Listen to Pauli and drop your intake…make sure you training is in check. Just have one cheat meal a week.

GJ[/quote]

drop my intake of what, protein? Hopefully Pauli will chime in soon :slight_smile:

Looking at my ratio’s now it’s close to 49%p and 46%f which I thought was fine because I thought fat should be between 40-60% but thats interesting that lowering protein caused you to lose more fat. Regarding that

  1. Did you just lower protein thus lowering calories (wondering if maybe that was just the reason for fat loss)
  2. How significant has the fat loss been since switching and when did you switch?

Also my goal is still currently to build muscle with as little fat gain as possible but my waist is up ~1/4in. from last week with a slight drop in weight.

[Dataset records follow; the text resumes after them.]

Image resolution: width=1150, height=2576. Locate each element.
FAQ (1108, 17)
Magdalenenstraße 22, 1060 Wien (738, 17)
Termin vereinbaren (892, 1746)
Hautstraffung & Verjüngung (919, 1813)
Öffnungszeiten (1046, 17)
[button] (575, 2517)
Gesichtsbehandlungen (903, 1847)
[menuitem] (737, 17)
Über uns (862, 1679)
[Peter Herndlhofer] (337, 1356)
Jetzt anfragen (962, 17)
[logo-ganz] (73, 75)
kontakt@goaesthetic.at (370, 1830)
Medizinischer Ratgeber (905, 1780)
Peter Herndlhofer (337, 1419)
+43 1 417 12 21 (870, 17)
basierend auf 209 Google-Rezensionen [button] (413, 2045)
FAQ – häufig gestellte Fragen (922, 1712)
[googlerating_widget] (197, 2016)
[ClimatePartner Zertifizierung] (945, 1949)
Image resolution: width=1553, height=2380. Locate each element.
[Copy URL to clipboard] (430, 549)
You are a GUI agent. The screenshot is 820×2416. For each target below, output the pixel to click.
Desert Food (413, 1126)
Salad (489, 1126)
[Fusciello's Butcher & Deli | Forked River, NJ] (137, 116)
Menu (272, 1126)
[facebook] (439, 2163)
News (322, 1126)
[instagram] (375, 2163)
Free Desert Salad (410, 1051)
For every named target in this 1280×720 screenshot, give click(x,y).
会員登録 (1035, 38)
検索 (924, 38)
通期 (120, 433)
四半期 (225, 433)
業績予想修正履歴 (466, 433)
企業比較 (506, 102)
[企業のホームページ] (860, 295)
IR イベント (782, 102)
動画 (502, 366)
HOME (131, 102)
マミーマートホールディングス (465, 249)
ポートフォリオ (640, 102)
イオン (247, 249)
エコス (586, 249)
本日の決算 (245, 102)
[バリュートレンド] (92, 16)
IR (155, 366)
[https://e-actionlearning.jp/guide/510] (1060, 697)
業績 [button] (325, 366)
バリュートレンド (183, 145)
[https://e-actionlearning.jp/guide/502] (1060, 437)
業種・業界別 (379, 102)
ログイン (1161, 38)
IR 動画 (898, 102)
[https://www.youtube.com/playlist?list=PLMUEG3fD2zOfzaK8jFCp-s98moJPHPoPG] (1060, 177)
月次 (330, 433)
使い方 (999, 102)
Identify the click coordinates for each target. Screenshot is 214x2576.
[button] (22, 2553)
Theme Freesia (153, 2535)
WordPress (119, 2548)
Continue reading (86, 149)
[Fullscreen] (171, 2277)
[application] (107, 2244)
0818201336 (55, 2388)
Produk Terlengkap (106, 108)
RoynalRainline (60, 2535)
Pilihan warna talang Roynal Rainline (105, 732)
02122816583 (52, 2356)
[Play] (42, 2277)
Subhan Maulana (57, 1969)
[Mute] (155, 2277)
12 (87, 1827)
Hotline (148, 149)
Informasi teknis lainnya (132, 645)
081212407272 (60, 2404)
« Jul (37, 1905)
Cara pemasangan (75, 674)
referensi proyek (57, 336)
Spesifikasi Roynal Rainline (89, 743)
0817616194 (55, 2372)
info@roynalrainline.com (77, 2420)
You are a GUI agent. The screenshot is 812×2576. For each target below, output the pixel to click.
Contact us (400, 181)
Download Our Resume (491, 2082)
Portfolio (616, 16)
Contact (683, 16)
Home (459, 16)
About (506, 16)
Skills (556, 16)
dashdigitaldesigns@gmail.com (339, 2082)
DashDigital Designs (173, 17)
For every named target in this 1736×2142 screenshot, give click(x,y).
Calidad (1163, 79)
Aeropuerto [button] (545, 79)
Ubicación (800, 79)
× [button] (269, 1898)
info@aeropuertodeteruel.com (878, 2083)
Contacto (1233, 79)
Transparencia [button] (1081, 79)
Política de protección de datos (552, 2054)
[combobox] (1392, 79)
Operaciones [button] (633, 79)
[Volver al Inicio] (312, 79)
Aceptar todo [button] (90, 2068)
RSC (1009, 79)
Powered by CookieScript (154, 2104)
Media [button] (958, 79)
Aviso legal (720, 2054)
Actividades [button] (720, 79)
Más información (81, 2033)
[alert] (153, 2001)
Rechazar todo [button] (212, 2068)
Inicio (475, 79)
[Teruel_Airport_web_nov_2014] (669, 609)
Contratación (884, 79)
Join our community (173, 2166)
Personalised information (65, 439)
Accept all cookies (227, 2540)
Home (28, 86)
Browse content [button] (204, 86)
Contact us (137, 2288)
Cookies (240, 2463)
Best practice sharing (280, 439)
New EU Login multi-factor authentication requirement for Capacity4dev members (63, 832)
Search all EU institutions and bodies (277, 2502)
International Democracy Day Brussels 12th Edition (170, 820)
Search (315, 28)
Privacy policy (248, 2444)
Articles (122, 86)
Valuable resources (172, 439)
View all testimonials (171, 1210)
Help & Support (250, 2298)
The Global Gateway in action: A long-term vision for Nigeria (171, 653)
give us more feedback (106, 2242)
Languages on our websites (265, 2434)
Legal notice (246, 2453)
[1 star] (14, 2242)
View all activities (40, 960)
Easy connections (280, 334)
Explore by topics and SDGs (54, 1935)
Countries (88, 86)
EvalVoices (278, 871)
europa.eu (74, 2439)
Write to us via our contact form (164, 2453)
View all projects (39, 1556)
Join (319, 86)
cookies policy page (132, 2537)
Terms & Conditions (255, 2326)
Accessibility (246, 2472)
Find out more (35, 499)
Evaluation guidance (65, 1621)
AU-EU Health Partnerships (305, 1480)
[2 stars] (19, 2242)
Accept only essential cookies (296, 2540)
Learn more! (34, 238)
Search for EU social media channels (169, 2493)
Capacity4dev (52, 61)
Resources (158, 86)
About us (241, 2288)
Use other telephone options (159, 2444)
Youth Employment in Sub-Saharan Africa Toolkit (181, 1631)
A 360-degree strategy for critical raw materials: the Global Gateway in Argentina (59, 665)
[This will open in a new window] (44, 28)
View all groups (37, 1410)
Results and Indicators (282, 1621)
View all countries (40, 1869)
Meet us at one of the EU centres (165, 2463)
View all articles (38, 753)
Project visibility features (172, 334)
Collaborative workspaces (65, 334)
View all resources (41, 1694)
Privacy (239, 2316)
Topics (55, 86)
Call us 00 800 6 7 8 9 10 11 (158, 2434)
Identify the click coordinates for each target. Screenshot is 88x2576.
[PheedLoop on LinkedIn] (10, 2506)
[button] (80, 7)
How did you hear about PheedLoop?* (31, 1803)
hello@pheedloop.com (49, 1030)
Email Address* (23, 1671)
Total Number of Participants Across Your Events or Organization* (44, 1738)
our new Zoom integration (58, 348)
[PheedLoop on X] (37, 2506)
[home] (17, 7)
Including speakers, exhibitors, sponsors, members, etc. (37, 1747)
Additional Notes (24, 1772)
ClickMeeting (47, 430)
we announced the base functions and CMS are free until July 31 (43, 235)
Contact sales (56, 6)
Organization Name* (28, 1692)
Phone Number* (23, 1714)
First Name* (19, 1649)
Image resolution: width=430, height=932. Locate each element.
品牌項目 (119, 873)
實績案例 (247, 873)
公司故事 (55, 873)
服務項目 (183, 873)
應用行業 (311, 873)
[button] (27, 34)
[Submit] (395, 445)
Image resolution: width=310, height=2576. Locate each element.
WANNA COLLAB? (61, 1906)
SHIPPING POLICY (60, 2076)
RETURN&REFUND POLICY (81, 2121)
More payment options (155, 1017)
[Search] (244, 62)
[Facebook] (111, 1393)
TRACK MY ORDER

What is your waist measurement now?
What was it 6 weeks ago?

What is your weight now?
What was your weight 6 weeks ago?

[quote]Pauli D wrote:
What is your waist measurement now?
What was it 6 weeks ago?

What is your weight now?
What was your weight 6 weeks ago?[/quote]

This morning and yesterday morning: 186.6lb 32 5/8in.
September 5th (6 weeks ago): 183.8lb 31 7/8in.

So 3/4in. waist gain for less than 3lb. of weight gain. ugh…

[quote]pumped340 wrote:
Pauli D wrote:
What is your waist measurement now?
What was it 6 weeks ago?

What is your weight now?
What was your weight 6 weeks ago?

This morning and yesterday morning: 186.6lb 32 5/8in.
September 5th (6 weeks ago): 183.8lb 31 7/8in.

So 3/4in. waist gain for less than 3lb. of weight gain. ugh…[/quote]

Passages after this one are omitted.